Hilarious: Government to bring in new measures to stop anarchists targetting royal wedding and arrest ringleaders – of an event that only exists in Bob Broadhurst’s fervid brain!! Statement in parliament 3.30pm. We are also promised a ‘Royal wedding ring of steel’ – Blimey you thought William could have afforded silver at least!
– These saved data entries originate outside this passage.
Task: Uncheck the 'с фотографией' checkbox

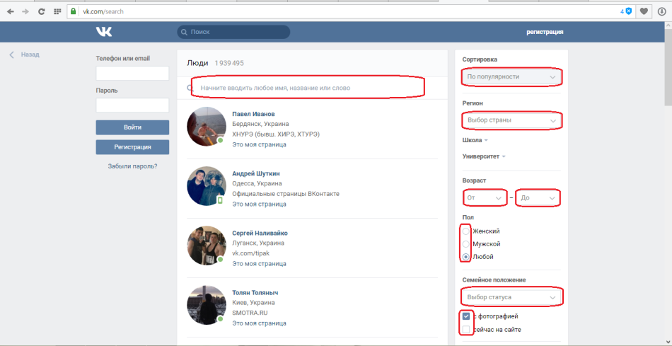Action: (x=465, y=316)
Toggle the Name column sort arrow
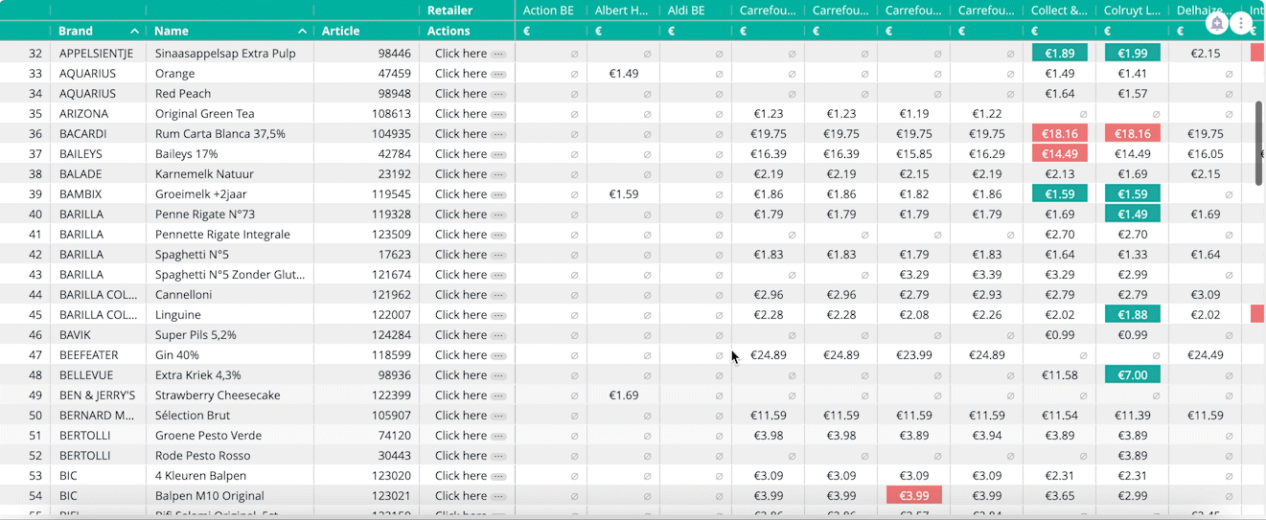 [x=302, y=32]
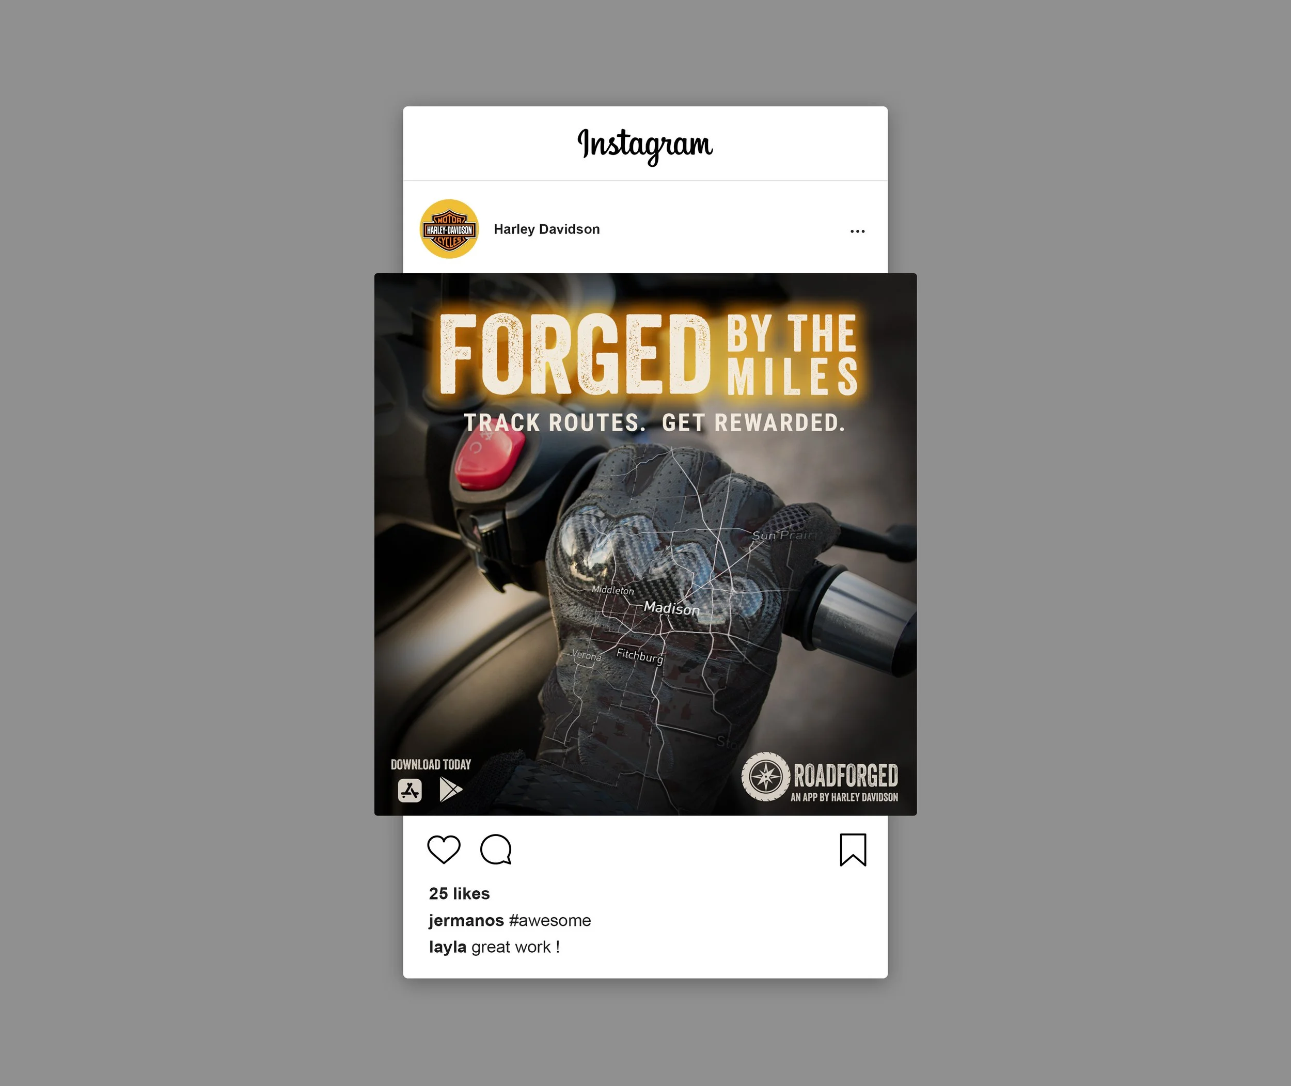Open comments with the speech bubble icon
This screenshot has width=1291, height=1086.
tap(496, 850)
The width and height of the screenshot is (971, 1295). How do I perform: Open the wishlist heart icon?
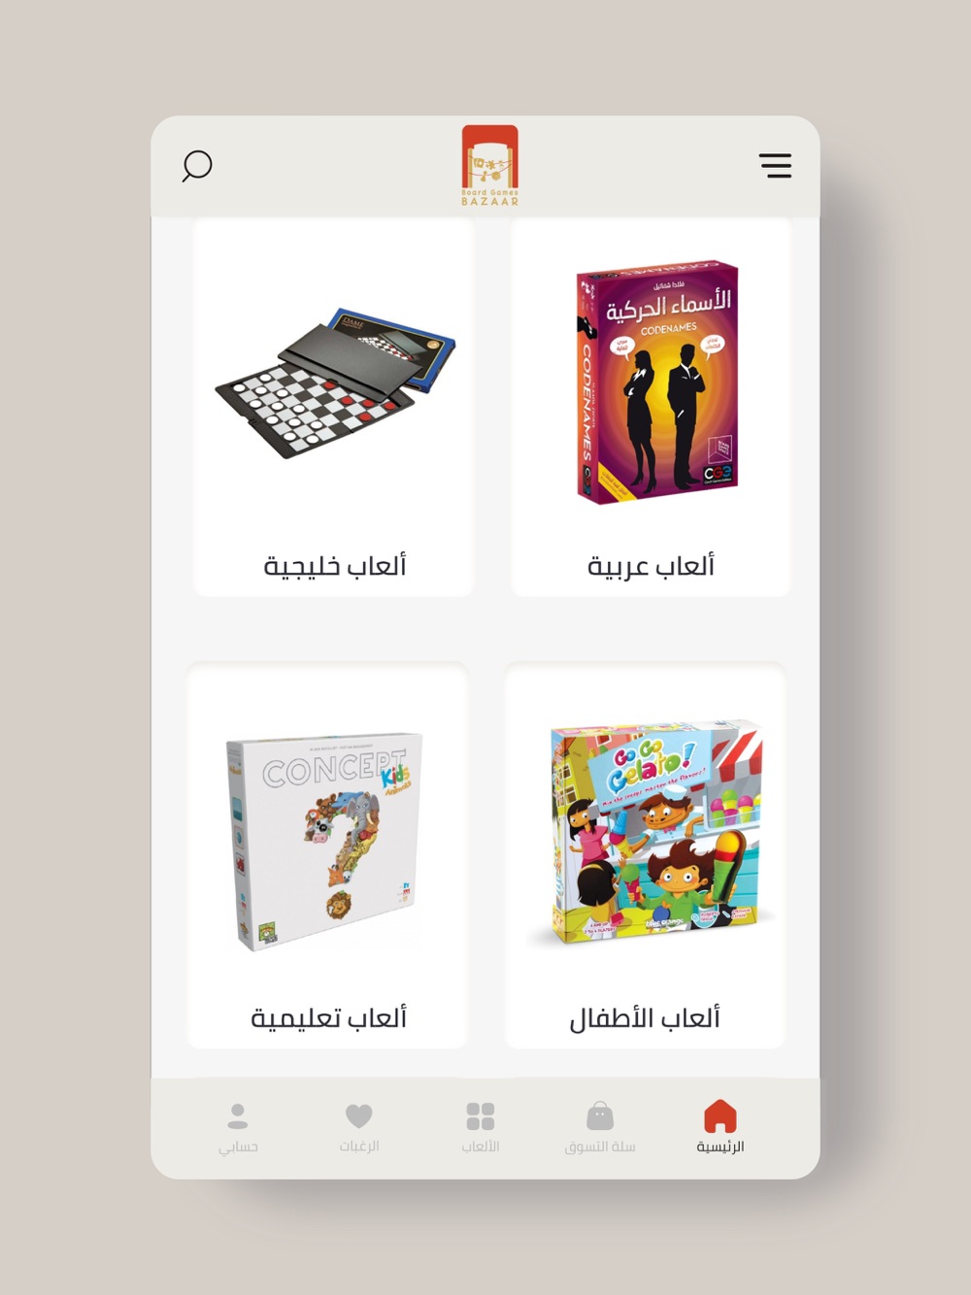[x=359, y=1116]
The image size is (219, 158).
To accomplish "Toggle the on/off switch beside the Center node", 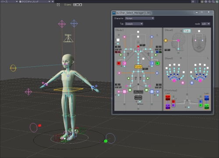I will pos(145,69).

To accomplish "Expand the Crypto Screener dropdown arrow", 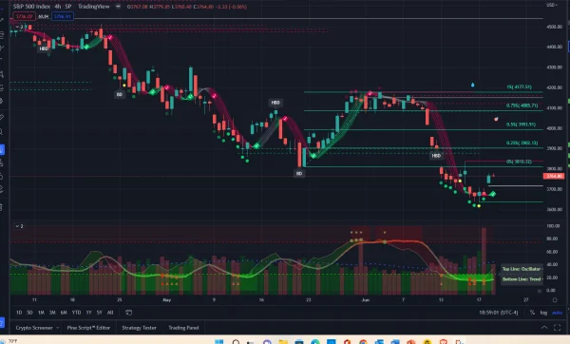I will [x=57, y=328].
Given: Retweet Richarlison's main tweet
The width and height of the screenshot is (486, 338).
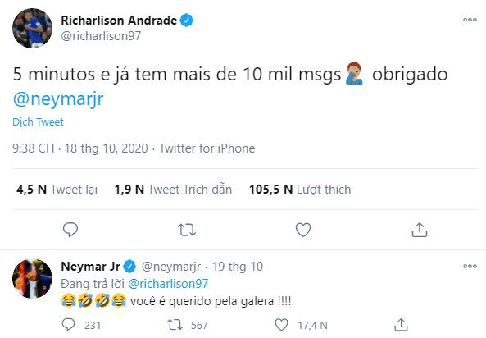Looking at the screenshot, I should [x=187, y=230].
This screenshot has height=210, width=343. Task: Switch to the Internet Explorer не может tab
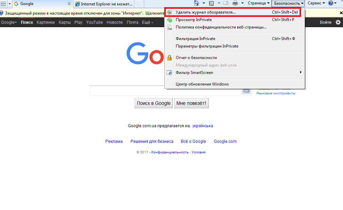click(104, 4)
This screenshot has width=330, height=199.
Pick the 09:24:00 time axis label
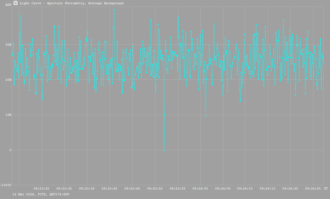click(x=200, y=189)
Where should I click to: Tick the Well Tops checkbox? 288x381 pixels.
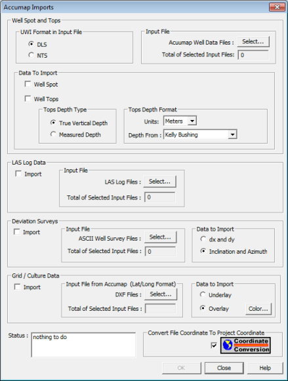click(x=28, y=98)
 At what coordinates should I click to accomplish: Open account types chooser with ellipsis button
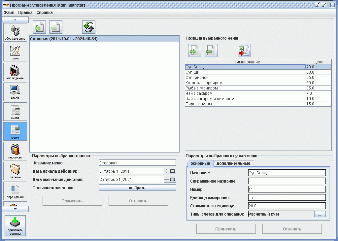[x=320, y=214]
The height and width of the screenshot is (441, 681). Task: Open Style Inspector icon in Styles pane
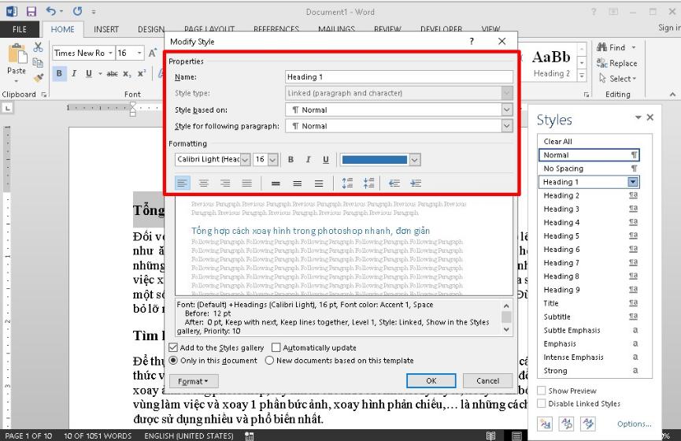567,424
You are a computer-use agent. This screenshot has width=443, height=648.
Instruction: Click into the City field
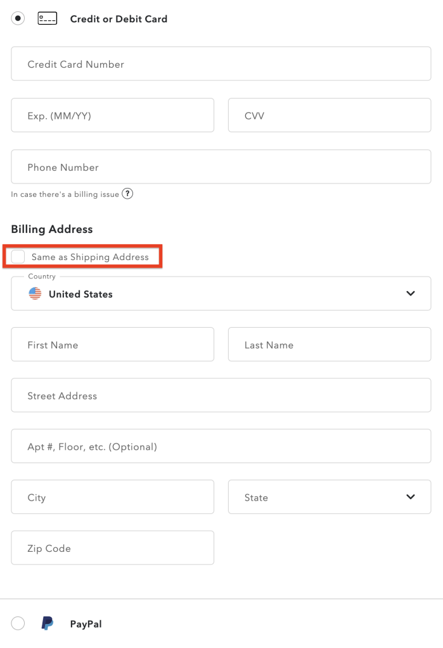(x=112, y=497)

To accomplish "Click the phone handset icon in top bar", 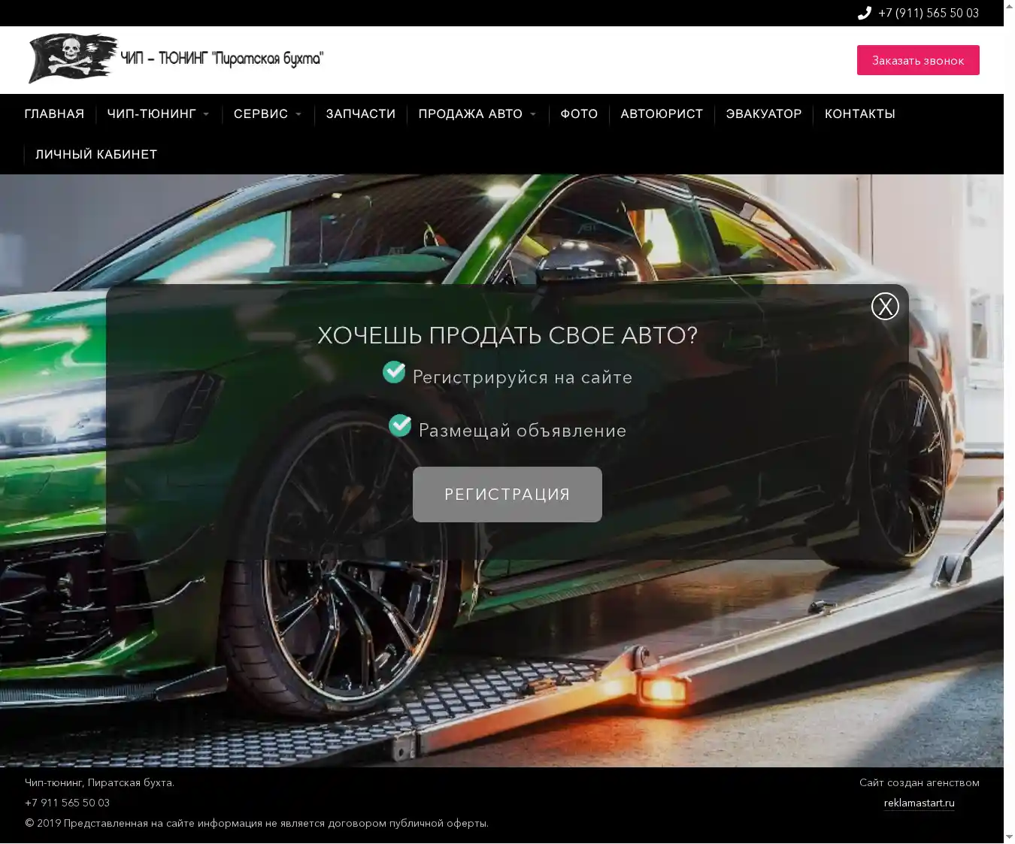I will pos(865,13).
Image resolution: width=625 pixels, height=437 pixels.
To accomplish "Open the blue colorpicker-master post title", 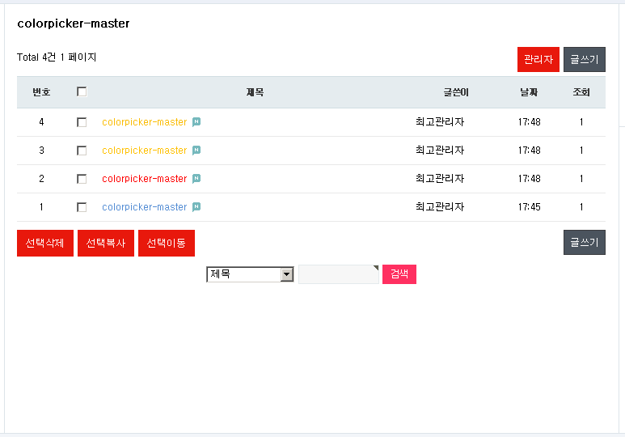I will 145,207.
Well according to Uncle Bob Broadhurst of the Met we are. After presiding over yet another policing fiasco – ‘anarchist mobs allowed to roam free on orgy of destruction’ – Bob has admited ‘we partly failed’. He admits that the Black Bloc’s mobility outhought the cops and that it ‘was very difficult to stop people who dont mind smashing things up in full view of the press’. So he’s now desperately trying to talk up Royal wedding protests so he can win the rematch – and avoid the sack. So he’s threatening the use of stop and search powers and hinting yet more draconian public order legislation is needed. Bob desperately wants a re-match. Pugilists will recall that the champ never offers the defeated a re-match. I fear tis the sack for Uncle Bob. In the meantime the absence of any such plans won’t halt the Royal wedding riot stories…….’Daily Mail’ today has ‘anarchists plan to inflitrate royal pageant’ – presumably dressed up as postillions and Lords of the Bedchamber! Remember searching the old french phrase book ‘ Ow you say – zee postillion has been struck by lightning?’
Like most folks I know we’ll be heading to the central London street party organised by REPUBLIC for cucumber sandwiches and Pymms while old Uncle Bob Broadhurst harrumphs around looking for a punch-up.